Representative Jerrold Nadler (D-N.Y.), the chair of the House Judiciary Committee, slammed McGahn for refusing to comply with the subpoena, writing
in a letter that the Committee is “prepared to use all enforcement mechanisms at its disposal” to compel him to appear.
McGahn, who served as President Trump’s legal counsel between January 2017 and October 2018 and is mentioned more than 100 times in the Mueller report, has been at the forefront of Democratic plans to determine if Trump obstructed the Special Counsel investigation. On one consequential
occasion, according to the Mueller report, Trump instructed McGahn to fire Special Counsel Robert Mueller in June 2017, but McGahn demurred, later telling investigators he was prepared to resign rather than carry out the order.
The White House on Monday sabotaged
the scheduled testimony before Congress by directing McGahn not to appear, citing executive privilege. The Office of Legal Counsel, part of the Justice Department, released a legal memo later that day that justified
McGahn’s immunity from Congressional subpoenas on the basis of “the fundamental workings of the separation of powers.”
Nadler, in his letter to McGahn, rejected the OLC’s reasoning.
As a private citizen, McGahn could testify if he wanted to, though his lawyer has said he will respect the White House’s wishes.
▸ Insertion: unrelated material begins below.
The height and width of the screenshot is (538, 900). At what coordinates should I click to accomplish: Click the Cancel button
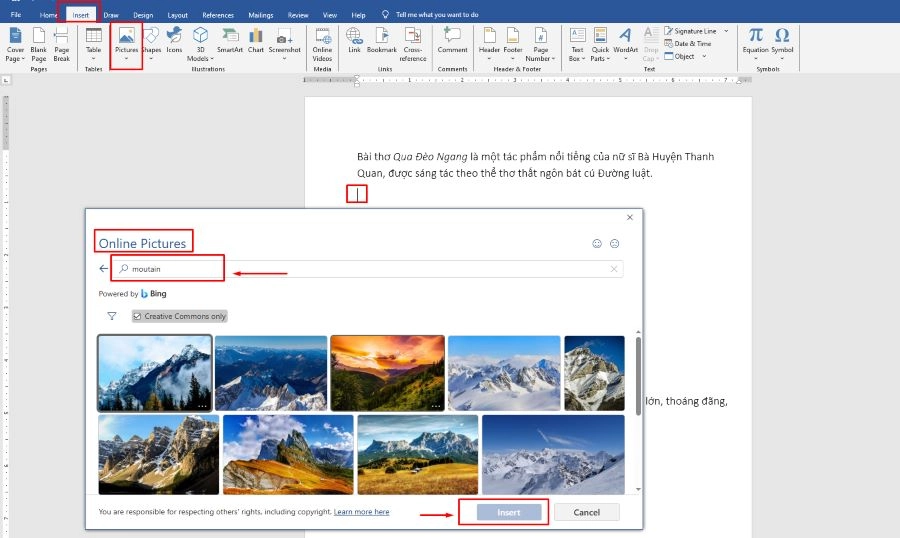pos(587,512)
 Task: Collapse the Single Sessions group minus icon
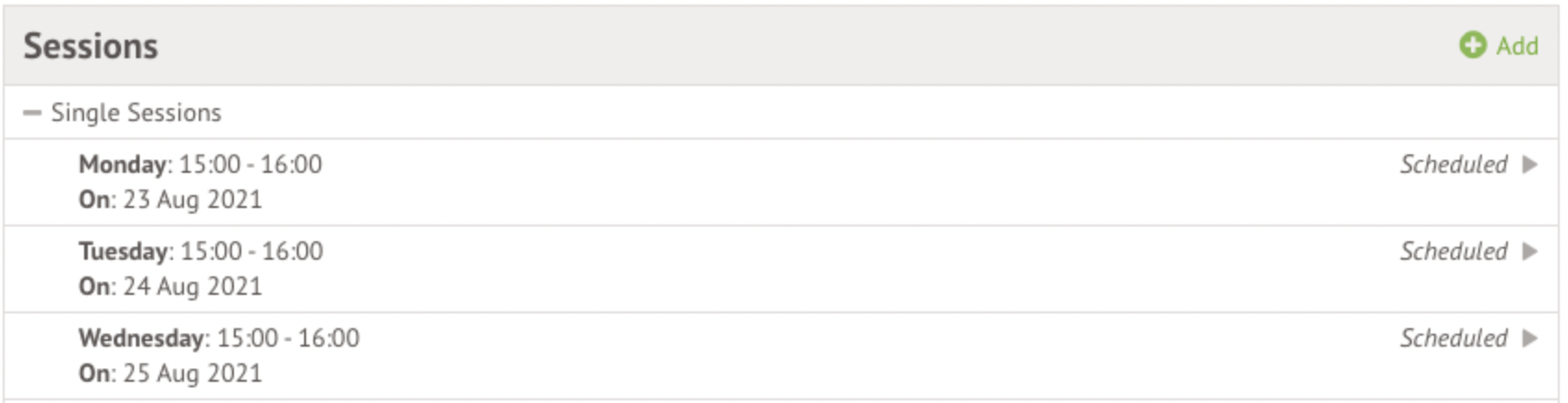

The relationship between the White House and Congress has grown increasingly dysfunctional since Attorney General William Barr refused a request by Nadler in early May to turn over an unredacted version of the Mueller report. Since then, in addition to instructing McGahn to snub the House Judiciary Committee, the White House sued to challenge a subpoena by the House Oversight and Reform Committee that would have forced the Trump Organization’s accounting firm to release eight years of Trump’s financial records.
On Tuesday a judge ruled
against the President, arguing the Constitution grants Congress the authority to investigate the Executive Branch for any reason, even in the absence of impeachment proceedings. The Trump administration plans
on appealing the ruling within the next seven days.